__Work instructions__
Every record below is to be restated word for word.

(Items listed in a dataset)
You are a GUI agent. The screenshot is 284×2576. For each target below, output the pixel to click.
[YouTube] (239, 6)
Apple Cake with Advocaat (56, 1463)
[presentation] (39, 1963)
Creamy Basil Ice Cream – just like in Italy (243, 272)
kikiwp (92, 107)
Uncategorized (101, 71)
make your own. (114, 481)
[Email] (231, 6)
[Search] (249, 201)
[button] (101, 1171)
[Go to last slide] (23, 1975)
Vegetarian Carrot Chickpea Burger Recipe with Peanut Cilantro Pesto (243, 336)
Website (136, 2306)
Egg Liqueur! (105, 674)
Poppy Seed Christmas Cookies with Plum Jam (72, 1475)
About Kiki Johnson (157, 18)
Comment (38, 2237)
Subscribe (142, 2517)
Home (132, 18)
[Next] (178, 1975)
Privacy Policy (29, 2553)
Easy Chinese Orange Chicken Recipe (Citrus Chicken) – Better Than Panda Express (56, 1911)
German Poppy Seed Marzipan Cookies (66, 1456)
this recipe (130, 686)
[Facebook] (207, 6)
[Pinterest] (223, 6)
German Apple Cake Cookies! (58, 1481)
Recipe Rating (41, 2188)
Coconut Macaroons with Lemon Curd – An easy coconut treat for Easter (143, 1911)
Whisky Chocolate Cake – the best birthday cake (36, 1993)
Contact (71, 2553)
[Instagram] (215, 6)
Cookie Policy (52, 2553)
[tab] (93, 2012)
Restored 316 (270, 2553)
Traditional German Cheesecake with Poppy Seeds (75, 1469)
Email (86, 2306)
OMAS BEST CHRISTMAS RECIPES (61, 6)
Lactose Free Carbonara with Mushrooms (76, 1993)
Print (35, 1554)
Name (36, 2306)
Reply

__Result below__
You are a GUI agent. The screenshot is 284×2576. For each target below, output the pixel to click.
[YouTube] (239, 6)
Apple Cake with Advocaat (56, 1463)
[presentation] (39, 1963)
Creamy Basil Ice Cream – just like in Italy (243, 272)
kikiwp (92, 107)
Uncategorized (101, 71)
make your own. (114, 481)
[Email] (231, 6)
[Search] (249, 201)
[button] (101, 1171)
[Go to last slide] (23, 1975)
Vegetarian Carrot Chickpea Burger Recipe with Peanut Cilantro Pesto (243, 336)
Website (136, 2306)
Egg Liqueur! (105, 674)
Poppy Seed Christmas Cookies with Plum Jam (72, 1475)
About Kiki Johnson (157, 18)
Comment (38, 2237)
Subscribe (142, 2517)
Home (132, 18)
[Next] (178, 1975)
Privacy Policy (29, 2553)
Easy Chinese Orange Chicken Recipe (Citrus Chicken) – Better Than Panda Express (56, 1911)
German Poppy Seed Marzipan Cookies (66, 1456)
this recipe (130, 686)
[Facebook] (207, 6)
[Pinterest] (223, 6)
German Apple Cake Cookies! (58, 1481)
Recipe Rating (41, 2188)
Coconut Macaroons with Lemon Curd – An easy coconut treat for Easter (143, 1911)
Whisky Chocolate Cake – the best birthday cake (36, 1993)
Contact (71, 2553)
[Instagram] (215, 6)
Cookie Policy (52, 2553)
[tab] (93, 2012)
Restored 316 (270, 2553)
Traditional German Cheesecake with Poppy Seeds (75, 1469)
Email (86, 2306)
OMAS BEST CHRISTMAS RECIPES (61, 6)
Lactose Free Carbonara with Mushrooms (76, 1993)
Print (35, 1554)
Name (36, 2306)
Reply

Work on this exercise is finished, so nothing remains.